:: GIVEN INSTRUCTION A ::
Summarize the review of The Drop that follows in two sentences.

:: EXCERPT PROVIDED ::
════════════════

If a crime thriller falls in the woods and doesn’t make a sound, can it still be any good?
It’s a strange thing how some movies will catch on and others will fall by the wayside. There’s no predictable formula for it; though Hollywood types and critics and bloggers all love to pontificate as to why one film succeeds and another fails, the truth lies in the old William Goldman maxim: “No one knows anything.” Chris Hemsworth can be one of the biggest movie stars in the world when playing Thor in the Marvel movies, but cast him as a hacker in Michael Mann’s Blackhat and it’s one of the biggest bombs of 2015. Same goes for last year’s crime thriller The Drop. Despite the presence of movie star Tom Hardy, source material from famed crime novelist Dennis Lehane (Gone Baby Gone, Mystic River, Shutter Island) and the final film performance from the late James Gandolfini, The Drop came and went with barely a whimper — hardly released in theaters, almost no marketing and making no impact on the pop culture landscape. But why? It’s certainly not the movie, which is a pretty good — if far from great — crime drama.
Tom Hardy (Bronson) plays Bob, a bartender in a Brooklyn bar called Cousin Marv’s, owned by Marv (who else? He’s played by James Gandolfini, The Sopranos). The bar is used as a “drop” spot for gangsters, meaning that money drops are made every few weeks and then picked up the Chechen mob. After a night of big drops, the bar is robbed by masked stick-up men; the Chechens suspect that Bob and Marv have something to do with it and tell them to get back the cash…or else. Around the same time, Bob rescues an abused pit bull and befriends a woman named Nadia (Noomi Rapace, Prometheus) who bears a few scars of her own. With financial troubles closing in on Marv, the Chechen mob breathing down their necks and a man called Deeds (Matthias Schoenaerts, Bullhead) threatening to take back “his” dog from Bob, things are going to get a lot worse before they get better.
The Drop is the first American film from Belgian director Michaël Roskam, best known for the 2011 crime drama Bullhead. Like in his excellent debut, The Drop has a strong sense of place (in this case Brooklyn) and the kind of working-class criminal that might often be represented on film but rarely in a way that feels this authentic. It helps that he’s working from a screenplay by Dennis Lehane (his first written for the screen, actually), who also excels at inhabiting locations with well-drawn characters who share a sense of history with one another. That sense of place and atmosphere is the best thing about The Drop, as its themes of people’s capacity for violence have been explored to better effect elsewhere. It’s the kind of film that doesn’t feel like anything new — just a familiar song, well played.

════════════════

:: DATASET EXCERPTS ::
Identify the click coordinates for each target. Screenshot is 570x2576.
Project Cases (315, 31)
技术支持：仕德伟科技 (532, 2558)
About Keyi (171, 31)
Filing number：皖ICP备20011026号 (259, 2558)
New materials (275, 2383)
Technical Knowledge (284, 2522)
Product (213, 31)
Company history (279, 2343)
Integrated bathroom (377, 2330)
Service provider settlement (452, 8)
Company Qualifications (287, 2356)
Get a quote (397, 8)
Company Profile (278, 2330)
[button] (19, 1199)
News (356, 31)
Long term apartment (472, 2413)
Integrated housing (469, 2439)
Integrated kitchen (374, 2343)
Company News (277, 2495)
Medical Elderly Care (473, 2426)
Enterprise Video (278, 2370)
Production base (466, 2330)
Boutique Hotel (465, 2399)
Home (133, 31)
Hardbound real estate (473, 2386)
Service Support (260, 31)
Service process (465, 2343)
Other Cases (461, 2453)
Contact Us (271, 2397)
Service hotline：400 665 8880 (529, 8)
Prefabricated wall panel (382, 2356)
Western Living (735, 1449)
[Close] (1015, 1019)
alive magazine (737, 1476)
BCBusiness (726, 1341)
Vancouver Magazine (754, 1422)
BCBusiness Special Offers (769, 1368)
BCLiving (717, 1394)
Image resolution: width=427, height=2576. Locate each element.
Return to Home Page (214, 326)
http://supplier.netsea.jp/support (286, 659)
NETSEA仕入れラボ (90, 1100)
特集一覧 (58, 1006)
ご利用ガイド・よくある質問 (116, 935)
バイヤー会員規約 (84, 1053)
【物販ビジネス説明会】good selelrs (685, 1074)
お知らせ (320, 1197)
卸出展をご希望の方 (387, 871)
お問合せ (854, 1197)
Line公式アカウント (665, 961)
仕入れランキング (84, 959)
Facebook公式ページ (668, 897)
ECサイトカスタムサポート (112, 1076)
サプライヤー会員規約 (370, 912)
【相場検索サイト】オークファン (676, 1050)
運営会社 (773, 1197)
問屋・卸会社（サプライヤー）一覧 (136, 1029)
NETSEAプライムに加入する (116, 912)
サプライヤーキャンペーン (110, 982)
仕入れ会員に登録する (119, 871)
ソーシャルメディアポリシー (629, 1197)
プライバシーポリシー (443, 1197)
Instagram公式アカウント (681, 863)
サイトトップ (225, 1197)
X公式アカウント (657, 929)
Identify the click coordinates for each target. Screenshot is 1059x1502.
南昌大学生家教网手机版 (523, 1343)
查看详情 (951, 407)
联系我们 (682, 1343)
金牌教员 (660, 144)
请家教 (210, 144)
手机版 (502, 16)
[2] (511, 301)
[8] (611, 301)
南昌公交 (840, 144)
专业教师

════════════════

:: GIVEN INSTRUCTION B ::
Copy out the listing from its first line through the line that contains "Integrated housing (469, 2439)", with no changes.

:: CORRECT ANSWER A ::
The Drop, a crime thriller with Tom Hardy, source material and a screenplay from Dennis Lehane, and James Gandolfini's final film performance, came and went with almost no marketing or impact, though it is a pretty good if far from great crime drama. Directed by Michaël Roskam, it follows a Brooklyn bartender whose bar, a money drop spot for the Chechen mob, is robbed, and its best quality is its sense of place and atmosphere rather than its themes of people's capacity for violence.

:: CORRECT ANSWER B ::
Identify the click coordinates for each target. Screenshot is 570x2576.
Project Cases (315, 31)
技术支持：仕德伟科技 (532, 2558)
About Keyi (171, 31)
Filing number：皖ICP备20011026号 (259, 2558)
New materials (275, 2383)
Technical Knowledge (284, 2522)
Product (213, 31)
Company history (279, 2343)
Integrated bathroom (377, 2330)
Service provider settlement (452, 8)
Company Qualifications (287, 2356)
Get a quote (397, 8)
Company Profile (278, 2330)
[button] (19, 1199)
News (356, 31)
Long term apartment (472, 2413)
Integrated housing (469, 2439)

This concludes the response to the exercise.